> TASK REQUIREMENTS:
1. Answer these questions from the excerpt on college athletes and sponsorship deals:
(a) Which pitcher is offered as an example of a player who turned good humor and exposure into a career?
(b) Who is named as not being a fan of this wave of the future?
(c) What position does Jeremiah Donati hold?
2. Set down the part of the excerpt on college athletes and sponsorship deals between "There will be problems" and "Sports practically overnight.", inclusive.

> EXCERPT:
There will be problems with this legislation — bigger schools with bigger budgets and better connections will have an inside track to these “sponsorship” opportunities, and the bagmen will just deliver their goods in a different way. But I don’t think it’s going to destroy a system that’s already pretty broken — at least no more than what schools like Alabama and Ohio State have done over the last decade. Great players, or great characters, will thrive — see Virginia pitcher Stephen Schoch, a player unlikely to have a professional future, but built himself a career by waxing poetic on Dippin Dots and Kenny Powers, turning good humor and a little exposure into a verified twitter account and a position with Barstool Sports practically overnight.

There will be holdouts and hand wringing off course — Gary Patterson has not been a fan of this wave of the future — but ultimately, it’s happening, and programs will either adapt or fall way behind. It can be an opportunity for schools who are willing to be at the front of the line, and TCU has proven it is exactly that. Jeremiah Donati is still young in his role as Athletic Director, but he has already proven that he isn’t afraid to shake some trees and get out in front of some of the big changes coming college sports’ way. This is one of the biggest of those, and he has his university well prepared to tackle it.

> GIVEN INFORMATION:
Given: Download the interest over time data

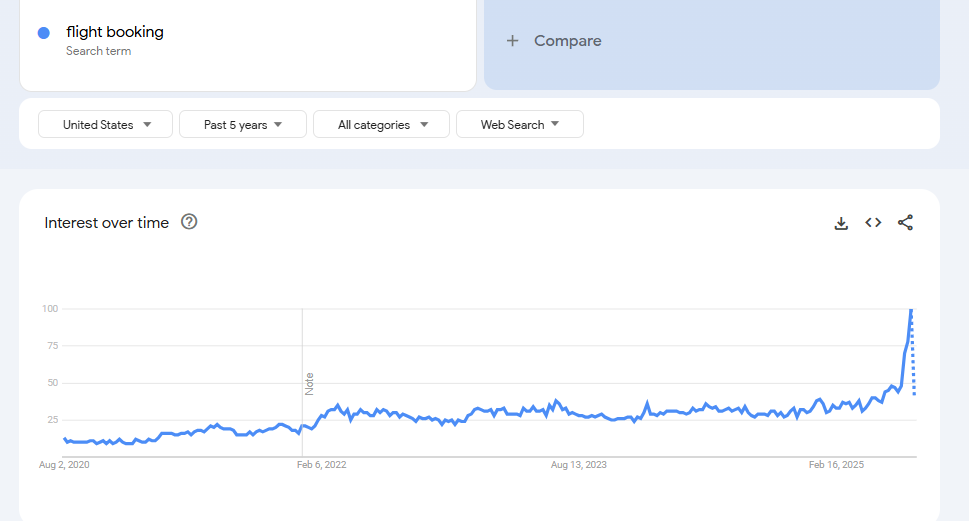Looking at the screenshot, I should [x=841, y=223].
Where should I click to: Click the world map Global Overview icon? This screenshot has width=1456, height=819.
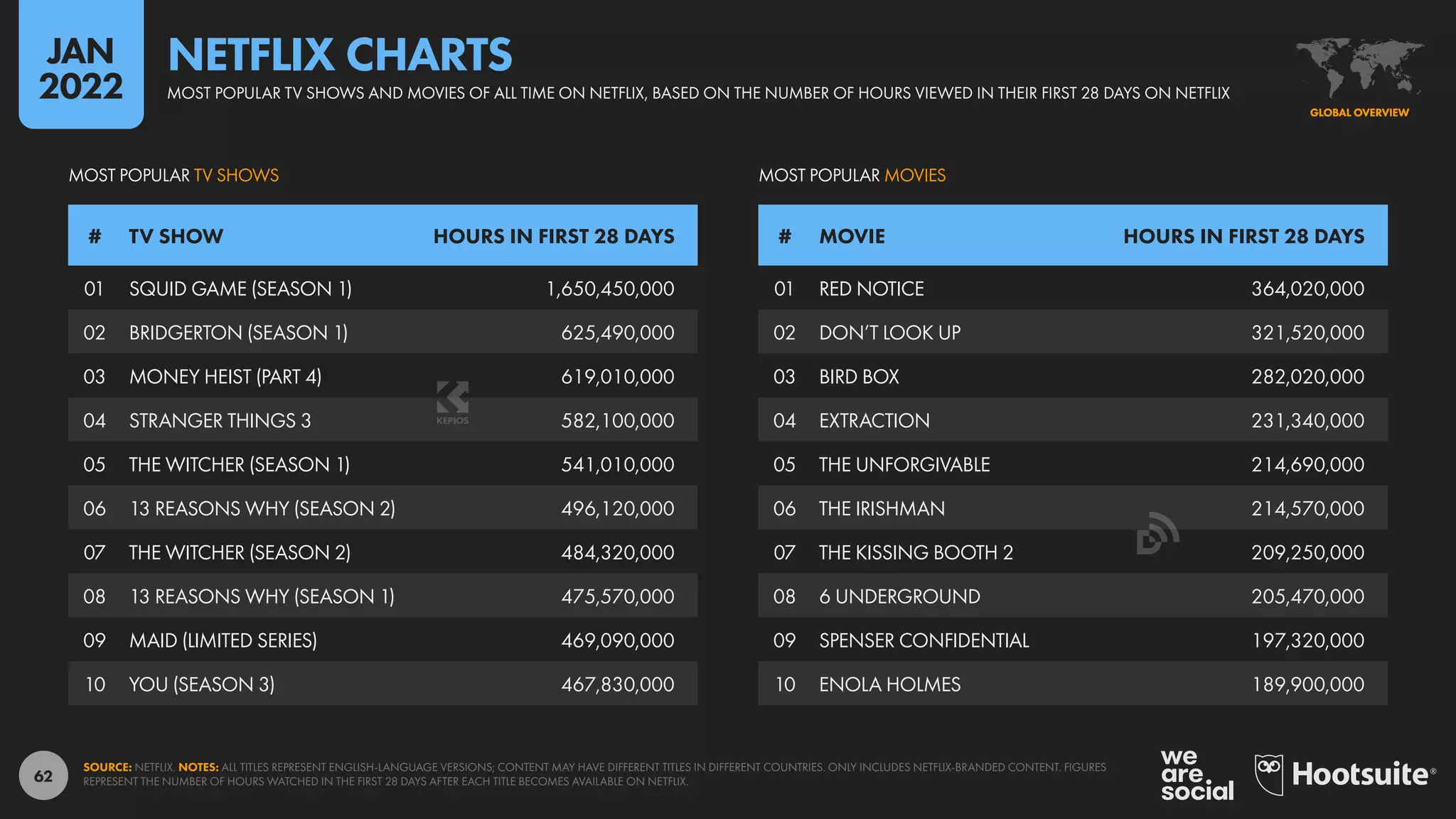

> OUTPUTS FOR THE TASKS:
1.
(a) Stephen Schoch, a Virginia pitcher.
(b) Gary Patterson.
(c) Athletic Director.

2.
There will be problems with this legislation — bigger schools with bigger budgets and better connections will have an inside track to these “sponsorship” opportunities, and the bagmen will just deliver their goods in a different way. But I don’t think it’s going to destroy a system that’s already pretty broken — at least no more than what schools like Alabama and Ohio State have done over the last decade. Great players, or great characters, will thrive — see Virginia pitcher Stephen Schoch, a player unlikely to have a professional future, but built himself a career by waxing poetic on Dippin Dots and Kenny Powers, turning good humor and a little exposure into a verified twitter account and a position with Barstool Sports practically overnight.